The Best For Intranet Use
- TWiki
TWiki has long reigned as the intranet champion. Originally written by PeterThoeny, Twiki is a PerlLanguage wiki with a vast user base and a staggering collection of plugins and features. It has a very mature code base, a slow release cycle and tends to be very stable and predictable, which is appropriate given its target audience (corporations). Sadly TWiki is quite difficult to install and configure and its code base is difficult to work with. Fortunately there is a patch or a plugin already written for almost anything you would want to do.
While TWiki is a wonderful option, personally I can't get over how *ugly* it (and it's syntax) is. The next intranet wiki I deploy will probably use PmWiki instead. The way that PmWiki uses groups instead of TWiki's webs is particularly appealing.
The Best For Blogging
DokuWiki is what I am using to power my blog.1 It has fabulous support for comments, RSS/Atom feeds for recent changes, blog posts and comments and tagging (with tag clouds)
I almost went with PmWiki which has more hacks and tweaks available but after messing with it for a couple of weeks I was blown away by the elegance of DokuWki.
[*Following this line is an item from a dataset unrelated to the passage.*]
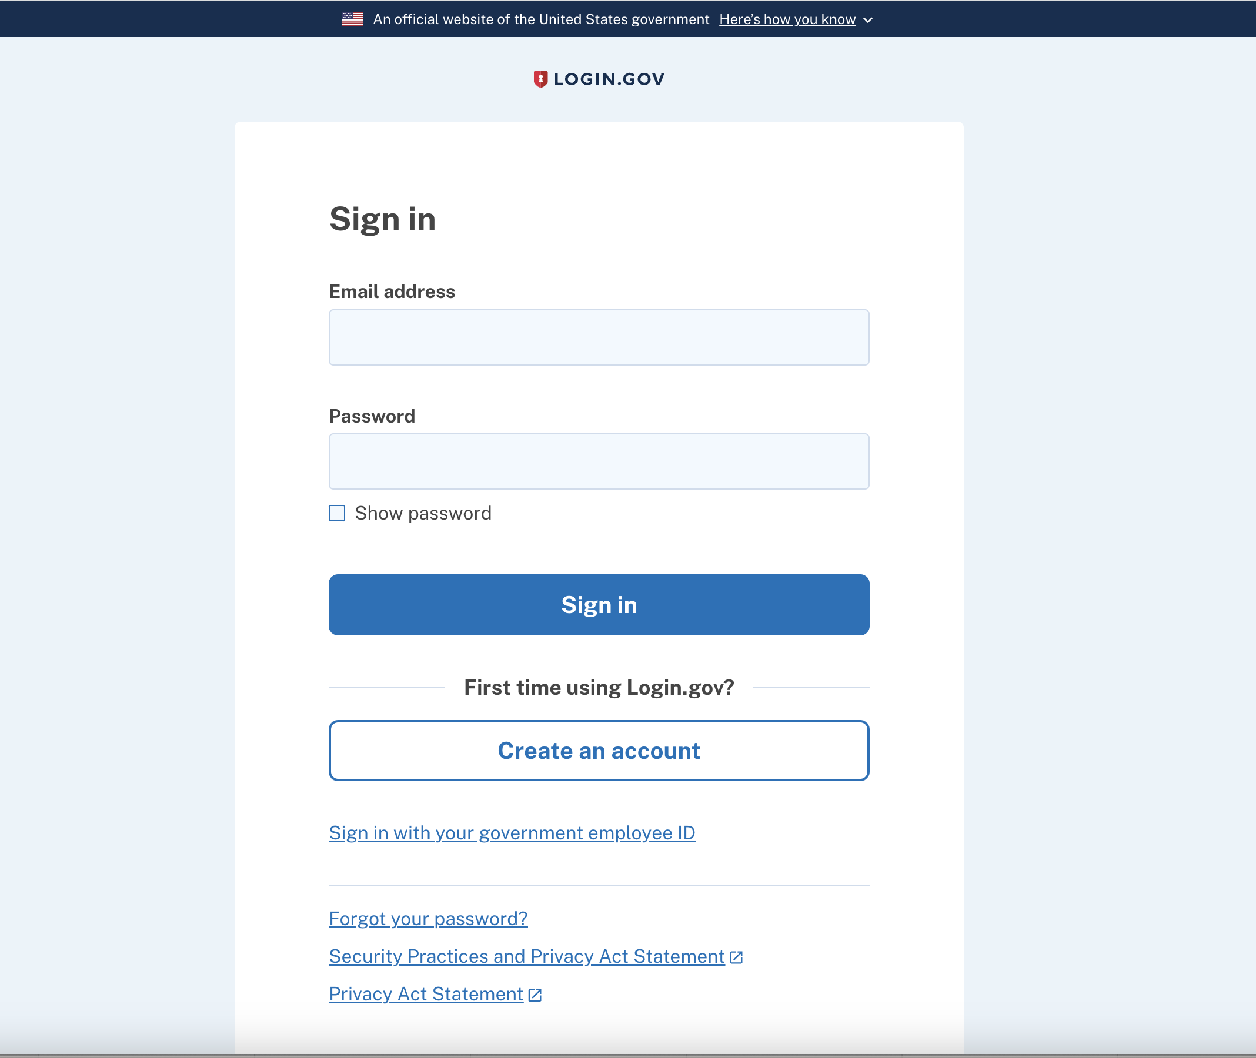Image resolution: width=1256 pixels, height=1058 pixels.
Task: Click the "Password" field label
Action: click(x=371, y=416)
OddMuse and IkiWiki also look like viable choices. IkiWiki was particularly appealing to me with it's native support for MarkDown and blogging and using Subversion as it's backend, but I was lured by Doku.
The Easiest to Install
DokuWiki. Unzip and point your browser at it's install.php file. Rock.
Hosted Wikis
If you don't have the know-how or resources to host your own wiki, consider going with an online wiki service such as: JotSpot, Cospire, Confluence. Some of the plans are totally free and there is no advertising.
Links
Comments
Re. MoinMoin, "missing some critical features for corporate intranet usage" -- such as ... ?
- I actually don't remember what I was specifically thinking of anymore (oops!). The way TWiki handles webs is very useful for deparments, it's ability to rename pages (and all the backlinks) is important and it's array of plugins can be quite handy. I've removed the "critical" since I can no longer remember details. -- Adam.
- Nothing like following up your own bad memory months later but anyway. An example of a feature Moin is missing in comparison to TWiki is the ability to rename a page from within the GUI and have all of the links which pointed at the page get updated automatically. Other examples are the ability to do define fine grained permissions, integrate against alternate authentication sources and to have multiple Wiki's all existing under the same structure and being able to search/move/rename pages between them. For the record I know that many of these things are currently being worked on, I'm in total awe of the amount of cool things that the Moin team is getting done at the moment. My only point is that it is polish on the outside UI which often gets things accepted into the corporation, I'm hopefully I'll be able to replace TWiki with Moin for our intranet in the near future! -- Adam.
Oooh, another example of functionality we use on our TWiki constantly is the spreadsheet plugin which allows you to use tables for basic spreadsheet functionality.
CategoryWriting CategorySoftware
1 As of 20070205 it still powered by Drupal, but I am in the process of writing migration scripts to get all of my Drupal and Moin data into Doku.